Their success heralded a succession of highly talented national teams in that decade, including Drogba’s Ivory Coast side.

While the emergence of some was slightly unexpected (chiefly Senegal) others simply underachieved despite having the individual and technical quality to thrive.

The Elephants, led by the Chelsea legend, fall into the second category. The West African nation, who were no match for most sides on the continent on paper, were backed by critics to make the most of their superiority, but ultimately flattered to deceive.

Drogba, until his retirement from the national team in 2014, became the poster boy for his nation’s inability to win their first Afcon title since 1992. They lost two finals too, both on penalties, with the then Blues frontman fluffing his lines in 2006 and 2012 against Egypt and Zambia respectively.

His failure to end the Elephants’ continental drought pales in comparison to Eto’o who won the showpiece on two occasions.

The Cameroonian’s higher standing in Africa is further underscored by his four African Footballer of the Year titles, double Drogba’s tally of two. The former’s tally of 18 goals at Afcon, the highest in history, also betters his rival’s haul of 11 by seven.

Away from the national team, Eto’o thrived in Europe with storied spells at Real Mallorca, Barcelona and Inter Milan. He helped Mallorca to their first-ever Copa del Rey title in 2003 and remains Los Bermellones' all-time goalscorer to date.

This preceded a successful period with Barca and the Nerazzurri which ultimately peaked with the forward’s successive treble-winning campaigns in 2008/09 and 09/10. He’d also won the Champions League in 2006 for the Catalan giants in their earlier period of dominance.

Eto’o’s ability to thrive in several styles, a measure of his tactical intelligence and versatility was showcased in the European runs in 2009 and 2010: while the frontman was largely Pep Guardiola’s number nine in a possession-based system, he moonlighted as a defensive winger in Inter’s backs-to-the-wall victory a year later under Jose Mourinho.

For Drogba, there was a different path.

Ivory Coast’s all-time scorer emerged somewhat late in his mid-20s and was already facing a race against time when he joined Chelsea in 2004 after a hugely prolific season in Ligue 1 with Olympique de Marseille.
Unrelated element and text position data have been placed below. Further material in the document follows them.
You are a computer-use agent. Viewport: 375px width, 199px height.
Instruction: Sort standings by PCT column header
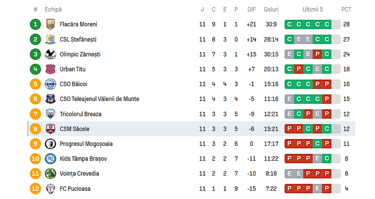tap(346, 9)
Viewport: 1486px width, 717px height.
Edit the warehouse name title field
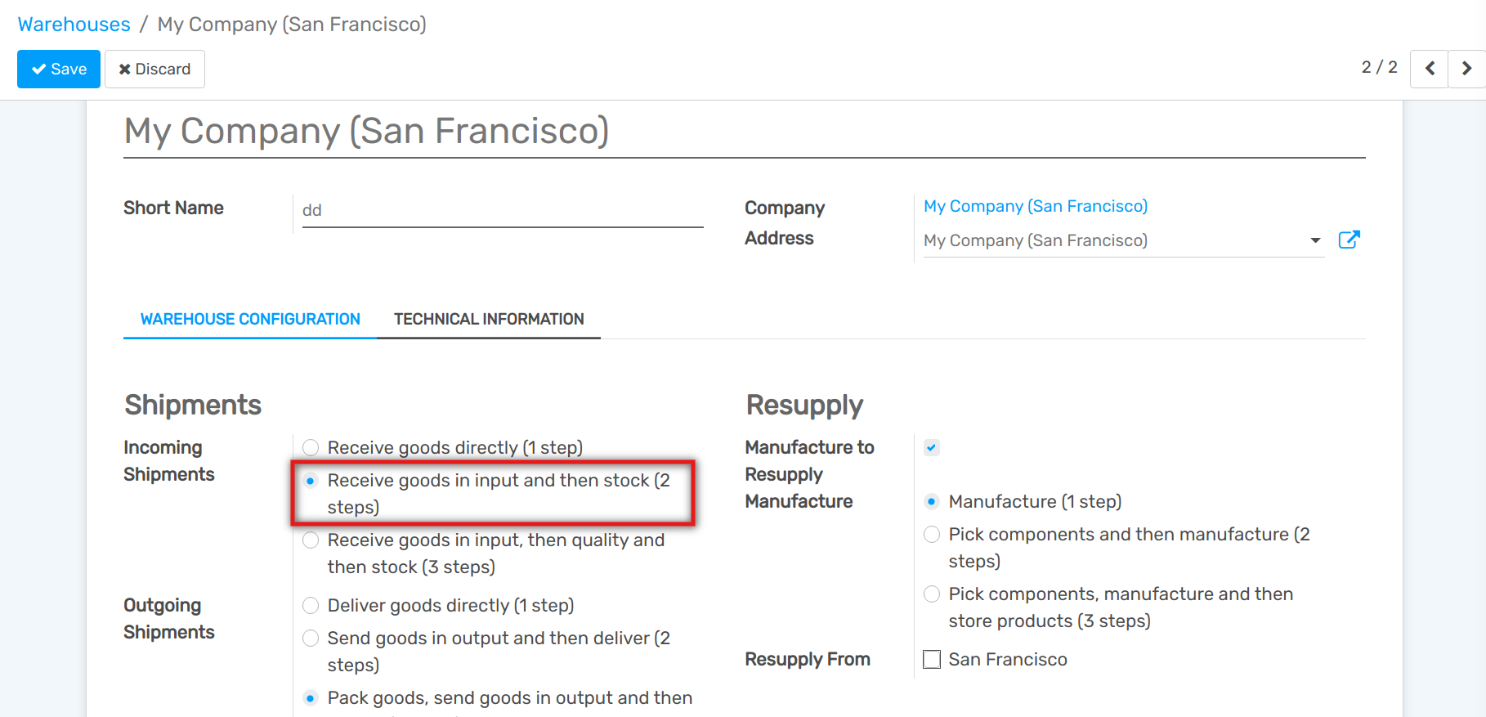744,132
He struggled to settle early doors at Stamford Bridge and threatened to leave the club several times given the unfriendly relationship he shared with the club’s supporters and English media. Years later, in 2012, the big-game superstar singlehandedly delivered the West London club’s first Champions League title.
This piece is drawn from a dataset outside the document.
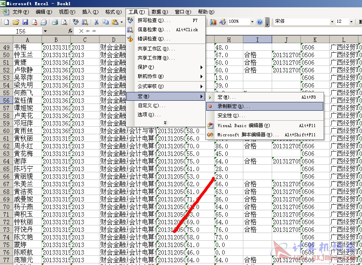Expand the zoom percentage dropdown
The width and height of the screenshot is (362, 265).
252,22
In a sense, it was fitting for him to be the protagonist in that unexpected success in the early 2010s after his loss of discipline in 2008 cost his teammates against Manchester United in the Moscow rain.

While Drogba may not rival Fecafoot President Eto’o for longevity and titles, he more than made up for his deficiencies with an uncanny influence in big, tight games to be the difference for the Blues.

He netted nine cup final goals in as many games, notably FA Cup finals against Man United, Portsmouth and Liverpool while the most momentous strike came at the Allianz Arena against Bayern Munich in the 2012 CL decider.

In addition, he became the first African player to win the Premier League Golden Boot in 2007, and also the first from the continent to claim the accolade more than once after his 2009/10 success. At the time of his second, the Ivorian forward was the fifth player to reach the feat in the Premier League, although three more players have matched this including Egypt star Mohamed Salah.

104 top flight goals and 54 assists in 254 Prem games, a goal contribution in roughly two games, was certainly respectable if not hugely prolific.

That was Drogba the late bloomer. He may not have been as versatile as the legendary Cameroon striker, but what he did have was the fighting spirit and work ethic to achieve as much as he could in limited time.

He may not have been on the level of Eto’o but he certainly walked his own path and wrote a fascinating story that will live long in the hearts of fans at Stamford Bridge.